** begin DOCUMENT PASSAGE **

Average Score:4.0( 4/5 based on 23 reviews )
 9 reviews39 %
 7 reviews30 %
 3 reviews13 %
 2 reviews9 %
 1 user review4 %
Value For Money :

DJStefan's review"Sensei Haus Vinyl Surface Discs for SL-DZ1200"

Technics SL-DZ1200
Got my technics sl-dz1200's on ebay and bough these sensei haus discs right after cause one of my decks was missing a platter these are a great product I recommend them to anyone who owns these decks got the blue high quality vinyl too.
Audiofanzine FR12/15/2008

Audiofanzine FR's review

Technics SL-DZ1200
(Originally written by emdeecuts/translated from Audiofanzine FR)
I've been using it for about... one month and I bought it secondhand.

Surely a big mistake...!

In short, it's true it's absolutely great!!!! sublime.... It's fully made out of metal and it's heavy!

Mixing is at least as easy as with a mk2!!!


However, a short time after buying it I noticed a problem during play back:

You can hear a slight noise when the plate is rotating (due to the rotation speed) and it even affects the audio signal's quality.

It's almost like a scratched vinyl record!!! (this problems occurs both with burned AND original CDs!)

And my MP3 tracks are not recognized anymore by my player...


I probably made a mistake buying it secondhand. Now I have a player which is not even 2 years old and I cannot use live because of its hideous sound.

I'm still waiting for Panasonic's after-sale service to get back to me but I'm not optimistic...

Until now, I'm very disappointed.

I'll update this review as soon as I get information from the after-sale service!

Talk to you soon!!!

** end DOCUMENT PASSAGE **
** begin DATASET ROWS **

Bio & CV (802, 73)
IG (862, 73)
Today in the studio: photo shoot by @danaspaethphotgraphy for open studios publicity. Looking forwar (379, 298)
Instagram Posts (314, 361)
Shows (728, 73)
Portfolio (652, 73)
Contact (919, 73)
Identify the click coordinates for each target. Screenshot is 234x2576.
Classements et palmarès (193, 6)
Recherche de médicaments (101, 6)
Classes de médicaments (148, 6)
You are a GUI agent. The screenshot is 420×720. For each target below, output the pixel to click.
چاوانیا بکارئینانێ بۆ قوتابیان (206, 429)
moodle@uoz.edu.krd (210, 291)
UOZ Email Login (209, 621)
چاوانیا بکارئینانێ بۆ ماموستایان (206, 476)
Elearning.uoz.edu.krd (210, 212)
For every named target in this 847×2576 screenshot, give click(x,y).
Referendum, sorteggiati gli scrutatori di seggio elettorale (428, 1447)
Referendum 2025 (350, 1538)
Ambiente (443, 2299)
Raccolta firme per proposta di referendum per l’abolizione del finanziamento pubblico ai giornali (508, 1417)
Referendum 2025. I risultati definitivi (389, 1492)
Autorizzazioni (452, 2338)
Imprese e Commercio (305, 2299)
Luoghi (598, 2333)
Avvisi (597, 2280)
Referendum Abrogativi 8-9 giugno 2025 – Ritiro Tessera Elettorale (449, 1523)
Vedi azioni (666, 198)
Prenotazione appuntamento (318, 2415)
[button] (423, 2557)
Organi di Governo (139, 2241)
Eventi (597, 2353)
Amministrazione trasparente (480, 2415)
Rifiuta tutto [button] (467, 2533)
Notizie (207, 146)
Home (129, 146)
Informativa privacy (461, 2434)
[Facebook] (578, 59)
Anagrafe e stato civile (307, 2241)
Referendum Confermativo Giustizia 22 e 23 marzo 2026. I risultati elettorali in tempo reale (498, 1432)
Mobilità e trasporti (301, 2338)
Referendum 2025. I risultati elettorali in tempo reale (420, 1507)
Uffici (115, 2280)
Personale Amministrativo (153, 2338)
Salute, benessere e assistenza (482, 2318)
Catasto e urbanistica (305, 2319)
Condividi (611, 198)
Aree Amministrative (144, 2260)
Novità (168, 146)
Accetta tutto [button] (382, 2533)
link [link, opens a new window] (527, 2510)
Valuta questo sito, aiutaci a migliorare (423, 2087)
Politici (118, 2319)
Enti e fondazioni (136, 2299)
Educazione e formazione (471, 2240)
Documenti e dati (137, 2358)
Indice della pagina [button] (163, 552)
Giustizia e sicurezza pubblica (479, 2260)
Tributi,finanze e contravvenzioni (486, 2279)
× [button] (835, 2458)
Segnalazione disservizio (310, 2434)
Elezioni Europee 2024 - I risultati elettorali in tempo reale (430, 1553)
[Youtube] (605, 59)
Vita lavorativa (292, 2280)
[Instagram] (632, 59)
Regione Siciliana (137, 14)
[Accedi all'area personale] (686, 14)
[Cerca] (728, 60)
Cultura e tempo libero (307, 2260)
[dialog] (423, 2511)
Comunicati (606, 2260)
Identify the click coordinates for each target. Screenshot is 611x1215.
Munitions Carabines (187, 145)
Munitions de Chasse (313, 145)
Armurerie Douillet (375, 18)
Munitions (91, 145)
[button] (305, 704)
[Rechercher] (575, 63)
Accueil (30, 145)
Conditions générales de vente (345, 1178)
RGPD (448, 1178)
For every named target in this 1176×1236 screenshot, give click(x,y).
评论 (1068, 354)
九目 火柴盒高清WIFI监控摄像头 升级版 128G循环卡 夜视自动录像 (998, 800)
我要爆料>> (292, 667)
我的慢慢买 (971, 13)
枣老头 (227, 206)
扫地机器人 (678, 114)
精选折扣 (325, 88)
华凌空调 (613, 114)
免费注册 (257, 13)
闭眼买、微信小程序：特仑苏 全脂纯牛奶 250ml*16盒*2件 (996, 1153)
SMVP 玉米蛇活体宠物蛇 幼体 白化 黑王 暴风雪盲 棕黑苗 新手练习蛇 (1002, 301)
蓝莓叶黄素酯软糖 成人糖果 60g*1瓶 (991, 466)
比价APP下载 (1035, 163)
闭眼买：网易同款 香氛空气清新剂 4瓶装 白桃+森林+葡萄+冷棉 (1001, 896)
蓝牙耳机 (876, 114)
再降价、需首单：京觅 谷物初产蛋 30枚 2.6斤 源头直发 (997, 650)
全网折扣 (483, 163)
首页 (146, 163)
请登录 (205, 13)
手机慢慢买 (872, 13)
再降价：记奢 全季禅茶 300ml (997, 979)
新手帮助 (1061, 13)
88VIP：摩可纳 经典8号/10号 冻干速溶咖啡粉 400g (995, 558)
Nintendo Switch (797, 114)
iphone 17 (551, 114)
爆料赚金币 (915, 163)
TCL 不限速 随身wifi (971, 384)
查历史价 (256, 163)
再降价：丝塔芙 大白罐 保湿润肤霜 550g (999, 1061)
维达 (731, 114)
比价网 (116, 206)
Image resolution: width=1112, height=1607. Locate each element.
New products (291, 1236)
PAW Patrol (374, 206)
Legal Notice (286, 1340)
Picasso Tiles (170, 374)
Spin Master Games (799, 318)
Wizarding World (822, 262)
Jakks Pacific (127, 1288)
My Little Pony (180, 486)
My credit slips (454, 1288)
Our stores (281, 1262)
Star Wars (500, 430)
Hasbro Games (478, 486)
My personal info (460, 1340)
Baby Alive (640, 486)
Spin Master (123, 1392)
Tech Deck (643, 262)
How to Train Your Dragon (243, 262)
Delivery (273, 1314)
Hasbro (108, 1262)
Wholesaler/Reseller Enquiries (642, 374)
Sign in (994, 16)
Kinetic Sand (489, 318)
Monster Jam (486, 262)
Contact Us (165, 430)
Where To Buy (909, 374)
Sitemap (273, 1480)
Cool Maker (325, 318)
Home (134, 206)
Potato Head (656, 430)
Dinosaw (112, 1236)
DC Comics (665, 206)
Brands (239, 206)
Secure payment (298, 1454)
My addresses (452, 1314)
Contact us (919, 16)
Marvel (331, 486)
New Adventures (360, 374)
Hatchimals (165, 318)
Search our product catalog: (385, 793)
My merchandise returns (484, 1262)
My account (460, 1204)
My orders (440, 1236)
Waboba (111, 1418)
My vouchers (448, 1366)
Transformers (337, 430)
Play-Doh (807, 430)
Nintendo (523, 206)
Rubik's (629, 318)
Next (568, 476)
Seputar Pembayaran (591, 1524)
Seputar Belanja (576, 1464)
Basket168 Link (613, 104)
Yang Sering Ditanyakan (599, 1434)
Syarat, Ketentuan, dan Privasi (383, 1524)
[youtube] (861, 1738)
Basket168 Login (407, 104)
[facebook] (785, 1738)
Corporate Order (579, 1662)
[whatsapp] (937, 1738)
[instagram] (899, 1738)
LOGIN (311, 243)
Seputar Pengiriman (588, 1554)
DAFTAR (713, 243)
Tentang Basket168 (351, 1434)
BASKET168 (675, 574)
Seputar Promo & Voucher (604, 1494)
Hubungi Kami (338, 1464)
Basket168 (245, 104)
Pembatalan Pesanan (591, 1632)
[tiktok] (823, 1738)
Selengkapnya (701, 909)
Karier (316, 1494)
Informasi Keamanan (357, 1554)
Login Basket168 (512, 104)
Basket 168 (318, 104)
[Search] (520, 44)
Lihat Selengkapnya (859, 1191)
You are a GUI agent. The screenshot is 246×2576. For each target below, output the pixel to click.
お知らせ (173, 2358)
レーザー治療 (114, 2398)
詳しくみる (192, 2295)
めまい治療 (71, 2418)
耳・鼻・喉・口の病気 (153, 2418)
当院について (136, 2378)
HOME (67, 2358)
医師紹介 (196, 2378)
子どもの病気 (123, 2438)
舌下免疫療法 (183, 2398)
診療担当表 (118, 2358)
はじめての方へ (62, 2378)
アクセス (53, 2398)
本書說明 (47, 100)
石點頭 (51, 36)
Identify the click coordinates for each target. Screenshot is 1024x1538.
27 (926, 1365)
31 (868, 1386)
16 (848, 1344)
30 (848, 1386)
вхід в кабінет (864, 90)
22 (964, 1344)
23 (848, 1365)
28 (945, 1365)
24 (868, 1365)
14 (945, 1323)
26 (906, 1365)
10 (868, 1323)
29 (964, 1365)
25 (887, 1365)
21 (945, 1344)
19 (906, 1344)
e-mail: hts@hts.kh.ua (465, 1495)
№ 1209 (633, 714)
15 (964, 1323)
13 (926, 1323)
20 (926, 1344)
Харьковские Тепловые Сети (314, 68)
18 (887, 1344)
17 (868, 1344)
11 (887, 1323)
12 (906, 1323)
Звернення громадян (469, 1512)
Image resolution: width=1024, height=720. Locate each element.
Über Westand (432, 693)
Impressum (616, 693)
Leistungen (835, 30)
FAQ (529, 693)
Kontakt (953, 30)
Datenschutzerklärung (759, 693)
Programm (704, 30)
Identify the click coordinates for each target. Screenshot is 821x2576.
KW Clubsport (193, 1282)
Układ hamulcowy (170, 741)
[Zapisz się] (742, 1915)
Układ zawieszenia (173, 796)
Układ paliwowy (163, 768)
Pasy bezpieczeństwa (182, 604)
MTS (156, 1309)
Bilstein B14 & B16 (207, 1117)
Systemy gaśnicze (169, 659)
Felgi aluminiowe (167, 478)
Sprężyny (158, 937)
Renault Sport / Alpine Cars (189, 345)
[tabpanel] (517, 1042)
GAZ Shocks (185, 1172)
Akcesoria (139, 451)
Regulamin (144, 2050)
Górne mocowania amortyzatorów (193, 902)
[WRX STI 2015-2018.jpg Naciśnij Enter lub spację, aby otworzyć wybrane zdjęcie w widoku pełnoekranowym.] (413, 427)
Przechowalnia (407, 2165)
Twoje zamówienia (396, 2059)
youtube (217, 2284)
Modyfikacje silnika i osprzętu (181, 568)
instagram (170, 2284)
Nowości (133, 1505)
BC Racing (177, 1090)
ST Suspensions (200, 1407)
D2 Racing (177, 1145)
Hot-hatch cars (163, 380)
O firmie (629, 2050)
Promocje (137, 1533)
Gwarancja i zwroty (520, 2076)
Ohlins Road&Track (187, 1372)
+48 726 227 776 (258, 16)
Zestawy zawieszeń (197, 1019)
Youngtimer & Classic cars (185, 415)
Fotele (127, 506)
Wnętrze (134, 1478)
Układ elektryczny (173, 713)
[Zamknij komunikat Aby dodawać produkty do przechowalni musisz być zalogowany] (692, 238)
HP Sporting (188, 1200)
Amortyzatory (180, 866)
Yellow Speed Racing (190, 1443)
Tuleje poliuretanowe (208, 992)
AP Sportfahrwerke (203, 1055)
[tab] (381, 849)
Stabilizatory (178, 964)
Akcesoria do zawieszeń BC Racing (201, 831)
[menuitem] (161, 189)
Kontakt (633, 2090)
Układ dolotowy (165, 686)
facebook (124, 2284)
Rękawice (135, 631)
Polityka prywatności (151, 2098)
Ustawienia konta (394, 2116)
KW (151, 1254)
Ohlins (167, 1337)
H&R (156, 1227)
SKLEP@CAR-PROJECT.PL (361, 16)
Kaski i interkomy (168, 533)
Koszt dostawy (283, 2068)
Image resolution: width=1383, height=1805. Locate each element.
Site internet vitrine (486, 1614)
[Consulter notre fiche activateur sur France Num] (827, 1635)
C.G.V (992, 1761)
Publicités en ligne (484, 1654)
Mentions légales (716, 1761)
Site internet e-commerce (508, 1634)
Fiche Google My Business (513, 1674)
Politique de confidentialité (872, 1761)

** end DATASET ROWS **

▶ WHAT YOU WILL DO
**A.** In the Technics SL-DZ1200 reviews, what did DJStefan buy right after getting the decks on eBay?
**B.** Pick up the Technics SL-DZ1200 reviews after their last line and write the next part.

▶ OUTPUTS FOR THE TASKS
**A.** Sensei Haus vinyl surface discs, because one of the decks was missing a platter.

**B.**
FP User10/31/2008

FP User's review

Technics SL-DZ1200
Feature-wise it's not the most packed CDJ around, it's clear that Techs focused on producing the ultimate vinyl emulator (suceeded) with striking looks (suceeded) and some gimmick thrown in for marketing sakes (suceeded). I'm not talking about "quantity" but rather "quality", or should I say "selection", as IMHO the age and day of perfect vinyl emulation are over. Extra features in a CDJ are a pretty much settled down criteria nowadays: every gimmick, add on, whatever, having been tested by the manufacturers and users alike quite a good lot. But more on that later, let's get to the list: loop in/out with exit/ reloop; 4 hot cues; in/out editable sample bank with 4 slots, both located at the top left of the faceplate; effects aplenty, SD card reading, reverse toggle switch and the striking 12" rotative platter with strobe light and dotted borders just like doc ordered (yeah like the MK2). And oh, the slot-in feeding of CD... nice!

Price paid

zero (test unit)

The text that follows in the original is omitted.